I believe in public education, but my district school really isn’t good! you might say. I understand. You want the best for your child, but your child doesn’t need it. If you can afford private school (even if affording means scrimping and saving, or taking out loans), chances are that your spawn will be perfectly fine at a crappy public school. She will have support at home (that’s you!) and all the advantages that go along with being a person whose family can pay for and cares about superior education—the exact kind of family that can help your crappy public school become less crappy. She may not learn as much or be as challenged, but take a deep breath and live with that. Oh, but she’s gifted? Well, then, she’ll really be fine.
I went K–12 to a terrible public school. My high school didn’t offer AP classes, and in four years, I only had to read one book. There wasn’t even soccer. This is not a humblebrag! I left home woefully unprepared for college, and without that preparation, I left college without having learned much there either. You know all those important novels that everyone’s read? I haven’t. I know nothing about poetry, very little about art, and please don’t quiz me on the dates of the Civil War. I’m not proud of my ignorance. But guess what the horrible result is? I’m doing fine. I’m not saying it’s a good thing that I got a lame education. I’m saying that I survived it, and so will your child, who must endure having no AP calculus so that in 25 years there will be AP calculus for all.

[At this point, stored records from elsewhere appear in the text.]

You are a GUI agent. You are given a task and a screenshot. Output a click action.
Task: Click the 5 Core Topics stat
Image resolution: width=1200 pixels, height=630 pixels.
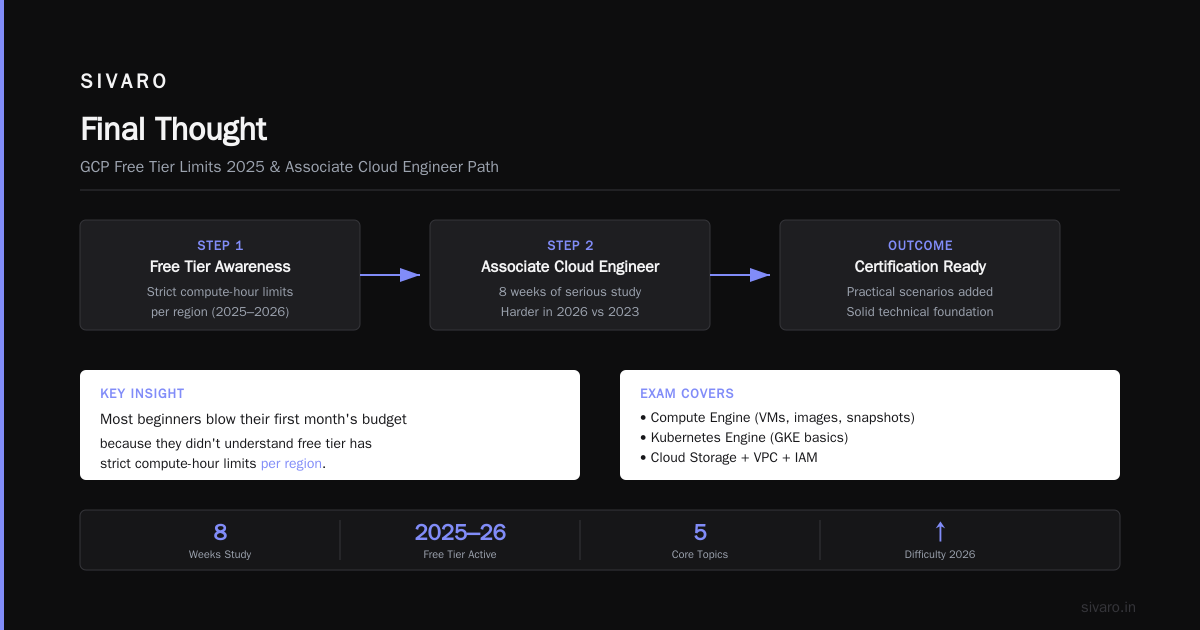pos(700,540)
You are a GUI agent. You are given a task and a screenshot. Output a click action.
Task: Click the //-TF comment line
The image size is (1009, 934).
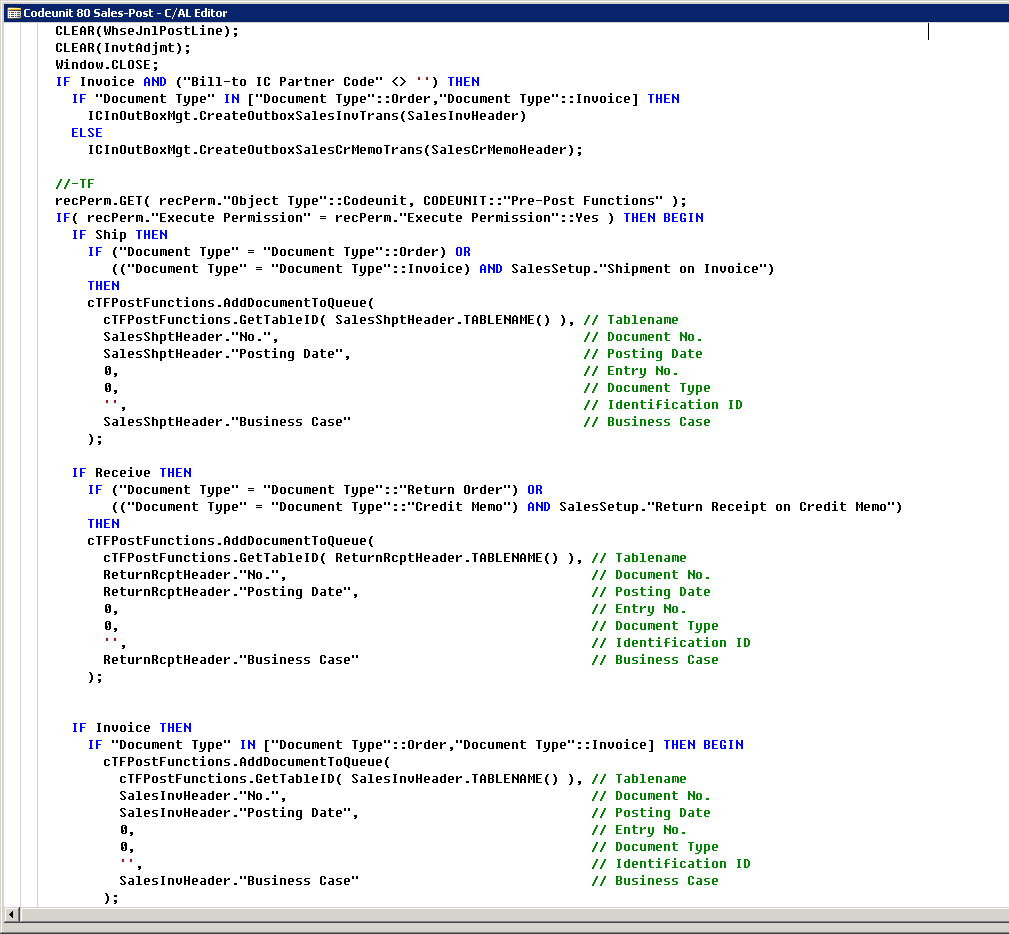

Also remember that there’s more to education than what’s taught. As rotten as my school’s English, history, science, social studies, math, art, music, and language programs were, going to school with poor kids and rich kids, black kids and brown kids, smart kids and not-so-smart ones, kids with superconservative Christian parents and other upper-middle-class Jews like me was its own education and life preparation. Reading Walt Whitman in ninth grade changed the way you see the world? Well, getting drunk before basketball games with kids who lived at the trailer park near my house did the same for me. In fact it’s part of the reason I feel so strongly about public schools.
(All emphasis in bold italics mine.) I am sure I don’t have to detail just how absolutely terrible this “reasoning” is, or how much the attribution of this “reasoning” to your unquestionably great and good name serves to annihilate any semblance of respect for your in the punditry world. Or outside of the punditry world. Or amongst humans in general. Or even amongst hamsters, gerbils, and paramecium.
Some have claimed that this piece was written purely and exclusively as troll-bait, designed to get Slate some desperately needed clicks, pageviews, unique visitors and attention. But I truly believe that something far more nefarious is at work. I believe that some poor, benighted soul has taken it upon him/herself to play Khan Noonien Singh to your James T. Kirk, and to chase you ’round the quizzes of Ken Jennings, and ’round the bad arguments of Matthew Yglesias, and ’round Perdition’s flames before s/he gives up on making you a pariah in the field of opinion-piece writers. As such, I strongly suggest that you take decisive action to deal with this threat to your standing. Use whatever methods you must, whatever methods are available to you to unmask your personal Lex Luthor and salvage your standing as a pundit. Remember, it’s only a no-win scenario for you if you stand back and do nothing.
I hope and trust that this public missive has been helpful. Please do keep us all informed on your efforts to restore your good name.